**PAGE:**

--- begin ---

I think this syntax would be quite awkward. As much as possible, prebaking stuff like enabling other repos into your AMI would solve this. For running a script on startup, there is the user data approach (reference https://docs.aws.amazon.com/AWSEC2/latest/UserGuide/user-data.html) Perhaps something like specifying a path to a userdata file or config would work. I have concerns about not only the awkwardness of including the script inline, but it also seems like a potential security footgun.

* Enable option to specify custom AMI IDs for EKS nodes as discussed in [#2604](https://github.com/nebari-dev/nebari/issues/2604) and also proposed in [PR#2621](https://github.com/nebari-dev/nebari/pull/2621)
amazon_web_services:
  node_groups:
    general:
      instance: m5.2xlarge
      custom_ami: ami-0xzxzxzxzxzxzx
      min_nodes: 1
      max_nodes: 1
      gpu: false
      single_subnet: false

Slight nitpick, but rather than custom_ami, we could just call it node_ami, there is no reason it has to be custom, a user may want to just use a vendor provided node ami for some reason.

@joneszc
Copy link
Author

joneszc commented Sep 3, 2024

@viniciusdc @dcmcand

The original intent of the Add aws_launch_template PR was to make it easy on the user to run commands and customized AmazonLinux AMIs using launch_template/user_data sections, with less crisscrossing of config variable options and more built-in logic to reduce the risk of blocking nodes from joining the cluster (e.g. missing or faulty user-defined bootstrap.sh commands).

Your replacement PR includes the same launch_template/user_data approach as originally proposed in PR and still includes the inline scripting option with the pre_bootstrap_command/node_prebootstrap_command var. The main differences I see between the PRs is that your rendition moves the pre-bootstrap command option to the node_groups level to cut out some previously proposed logic in the terraform, while also requiring more due diligence from the user in mapping additional variables.

When specifying an AMI image_id, your PR will require the user to manually set the bootstrap.sh command (PR#2621 triggers a pre-set bootstrap.sh command as necessary and EKS otherwise sets the bootstrap.sh command automatically when image_id is not specified). You are proposing to call this variable, for the second part of the user_data block, user_data, which seems misleading since the overarching user_data section might already include pre-bootstrap commands and could require a bootstrap.sh command. If you are setting the onus on the user to provide the bootstrap.sh command, please rename the variable to something like override_bootstrap_command to clue the user in on providing the /etc/eks/bootstrap.sh command. Additionally, your PR adds updates to relocate some previously existing logic, from terraform to python, for setting ami_type but falls short of checking to ensure that the ami_type is always CUSTOM when a user specifies an AMI image_id. EKS will fail if ami_type is set to anything other than CUSTOM when setting image_id.

--- end ---

**WHAT THIS TASK INVOLVES:** According to the thread above, what value must ami_type have when a user specifies an AMI image_id for EKS to avoid failing?

**DATASET EXTRACT:**

--- begin ---

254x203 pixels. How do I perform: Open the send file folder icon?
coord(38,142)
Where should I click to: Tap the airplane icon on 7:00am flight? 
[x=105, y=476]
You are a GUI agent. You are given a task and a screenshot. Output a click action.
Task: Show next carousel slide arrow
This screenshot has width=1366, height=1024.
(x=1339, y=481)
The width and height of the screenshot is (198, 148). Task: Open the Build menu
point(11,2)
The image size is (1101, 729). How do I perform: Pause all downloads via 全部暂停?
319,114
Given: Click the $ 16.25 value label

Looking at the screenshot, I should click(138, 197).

--- end ---
--- begin ---

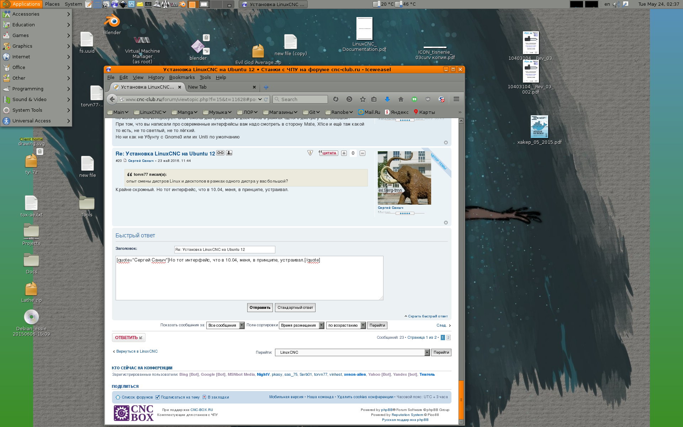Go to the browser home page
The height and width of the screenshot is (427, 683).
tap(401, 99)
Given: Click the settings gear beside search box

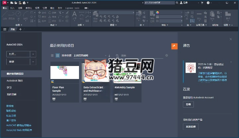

--- end ---
--- begin ---

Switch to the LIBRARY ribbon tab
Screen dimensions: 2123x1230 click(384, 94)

--- end ---

**RESPONSE BELOW:** CUSTOM